If we transpose this into nurturing citizen-led action, what does it mean to helpful to people, associations, businesses or communities, and what can we learn from the Bromlee’s experience? In search of evidence to what “helping” might look like for the general public, I hit the Internet. My first search, “helping” brought up 1000’s of pictures. They had variety but a common theme shone through, patriarchy:
- One hand higher than the other
- Pulling the other onto higher ground
- One hand larger and more superior than the other
There appears to be a significant bias among the general population towards one-way ameliorative relationships where the helper dominates over the helped; one doing to or for another, but where the helper behaves as if the helped has nothing to offer the helped.
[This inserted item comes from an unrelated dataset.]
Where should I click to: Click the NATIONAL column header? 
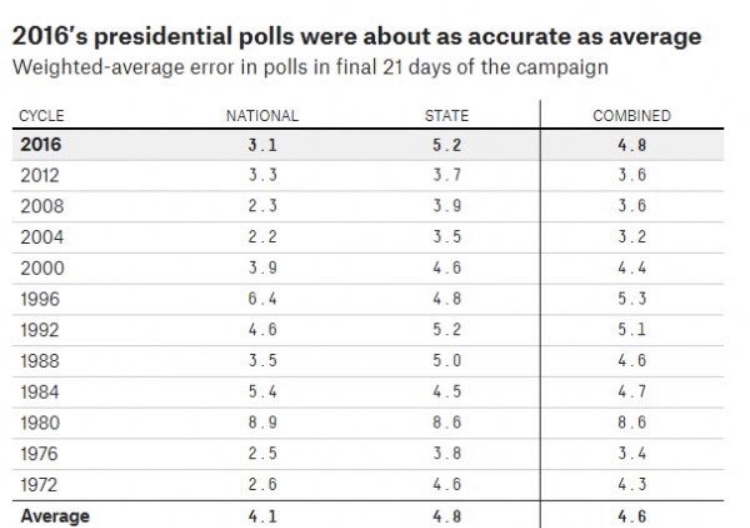263,116
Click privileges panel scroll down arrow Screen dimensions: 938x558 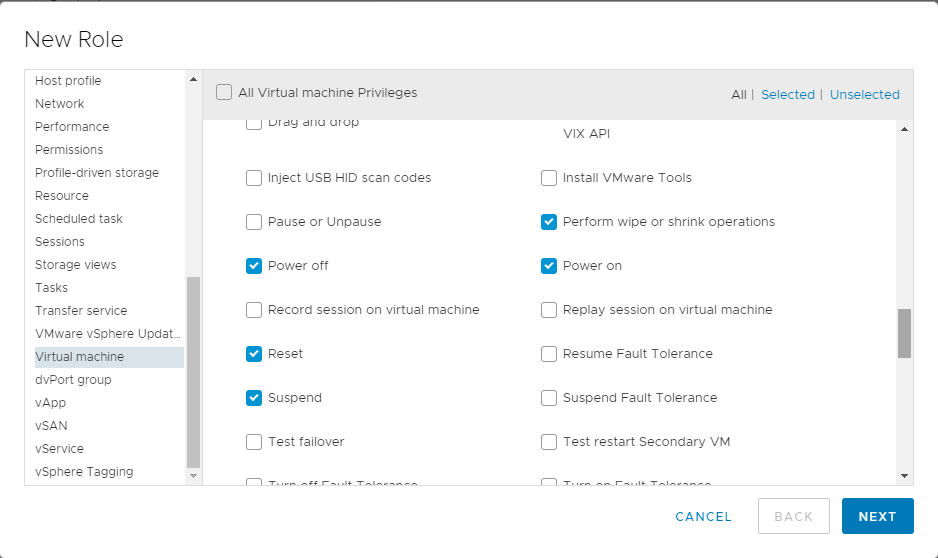click(904, 476)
And this is Alistair’s bonus lesson on helping, he says humourously: “I wish he’d paced himself”, but acknowledged that was exactly what he failed to do himself in 2010. So even in the moment of his brother fallibility he could see his strength and what he needed to work on to be more productive, safe and competitive for the next race.
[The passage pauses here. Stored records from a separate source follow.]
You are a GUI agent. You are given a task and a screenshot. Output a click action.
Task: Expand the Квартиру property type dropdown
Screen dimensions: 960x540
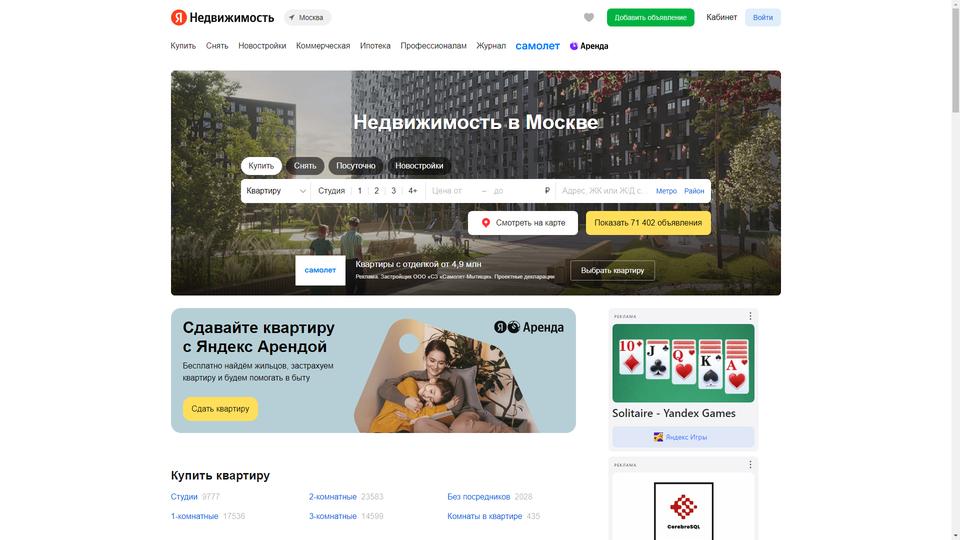click(276, 191)
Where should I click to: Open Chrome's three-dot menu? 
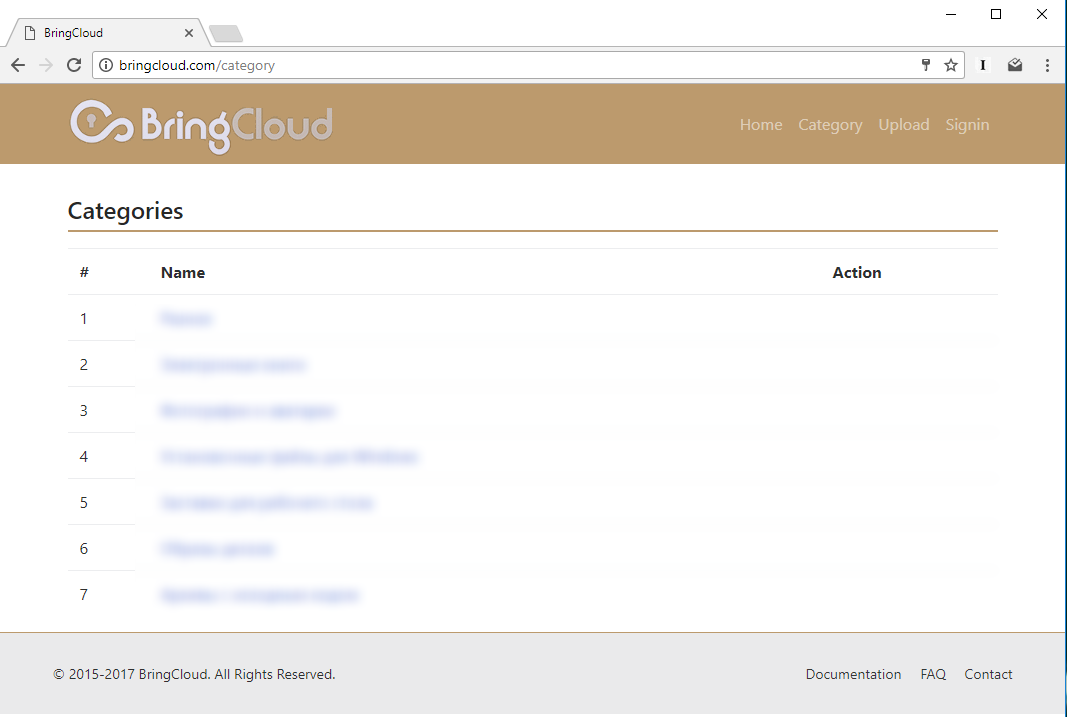tap(1047, 64)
As valid as helping done to or for someone can be, it is nevertheless important to consider what its limitations are. Don’t get me wrong, if I fell down in street I’d quite like someone to provide first aid to me – it is a timely invention that is within context. Yet without moderation of this form of helping there is a strong likelihood that it reinforces privilege and oppression.
As the brothers crossed the line the Commentator exclaimed “I’ve never seen this anywhere in the history of sport.” And is this not the key point? Here we have a rare glimpse at what a person / helper can do when they are in right relationship with another. The good news is that though it is an unusual occurrence, it’s not the only example. At a time when our world desperately needs such examples, we need to be tenacious enough to actively rummage around to discover them because they are there in each of our lives but they are invisible against the backdrop of classic forms of Helping. We miss them in the randomness of their expression, but if you have a mind to search them out, they actually are quite abundant, and if we’re a little more careful and carefilled we can cultivate a lot more.
The good life is filled with opportunities to exchange our gifts, but as Dan Duncan notes, community is about running the marathon of life to the rules of a relay race.
So let’s keep on, keeping on, together!